I have a Hilbert space $H$ with:
- An unbounded self-adjoint operator $T$.
- Another unbounded operator $S$ such that $S=PTP^{-1}$, where $P$ is a bounded invertible operator (not necessarily unitary).
I am interested in proving a bound of the following type - for a given $\lambda\in \mathbb R, v\in H$: $$\|(S-\lambda)v\|\leq C\|(T-\lambda)v\|$$ for some $C>0$, which might depend on $\lambda$ ($\lambda$ is assumed to be in the resolvent set of $T$ and $S$).
What I tried to do (denoting the norm of $P$ by $a$): $$\|(S-\lambda)v\|=\|(PTP^{-1}-\lambda)v\|\leq a\|(TP^{-1}-P^{-1}\lambda)v\|$$ $$=a\|(TP^{-1}-\lambda P^{-1})v\|=a\|(T-\lambda)P^{-1}v\|$$
This is almost what I want. If I could pull $P^{-1}$ out of the norm, this would exactly give a bound of the type I am looking for. But since $T$ and $P^{-1}$ do not commute, I cannot do this, and I am wondering if there is still a way to obtain a helpful inequality.
I can try to write $TP^{-1}=P^{-1}T+[T,P^{-1}]$, and then maybe try to find bounds on the commutator as well. But I do not know too much about the commutator, and it feels like there should be a simpler way I am missing.
Any advice? I can try to give more information about the given operators if necessary.
Thanks in advance.
This is false. First notice that $S-\lambda = P(T-\lambda)P^{-1}$, so up to replacing $T$ by $T-\lambda$ and $S$ by $S-\lambda$, one can assume that $\lambda = 0$ and $S$ and $P$ are invertible.
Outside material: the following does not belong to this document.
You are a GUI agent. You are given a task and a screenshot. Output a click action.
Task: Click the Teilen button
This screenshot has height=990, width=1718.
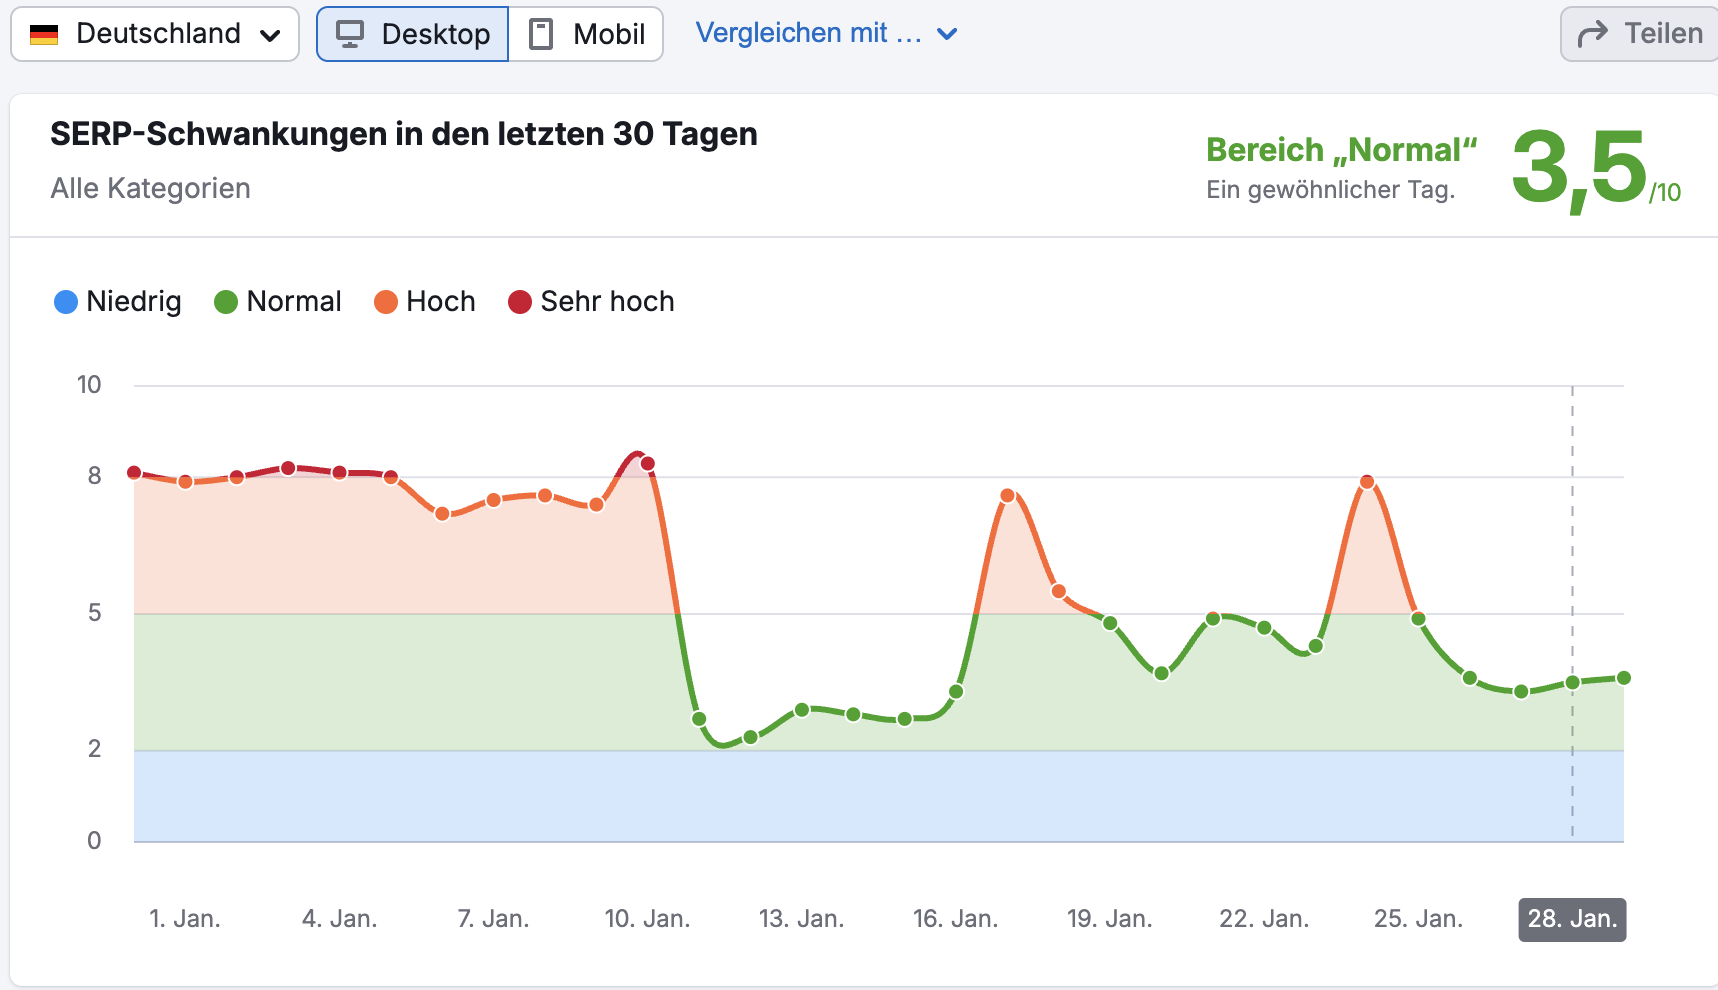click(x=1637, y=31)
Now take as an example $H = L^2(\Bbb R^2)$ and $Tv(x) = (1+|x_1|^2)\,v(x)$ where $x=(x_1,x_2)$. Then taking the bounded operator $Pv(x) = v(x_2,x_1)$ gives $Sv(x) = (1+|x_2|^2)\,v(x)$ and your inequality would correspond to $$ \int_{\Bbb R^2} v(x)^2 \,(1+|x_2|^2)\,\mathrm d x \leq C \int_{\Bbb R^2} v(x)^2 \,(1+|x_1|^2)\,\mathrm d x, $$ which is obviously false in general: take for example $v(x) = \varphi(x_1)\,(1+|x_2|^2)^{-1/2}$ with $\varphi$ smooth and compactly supported.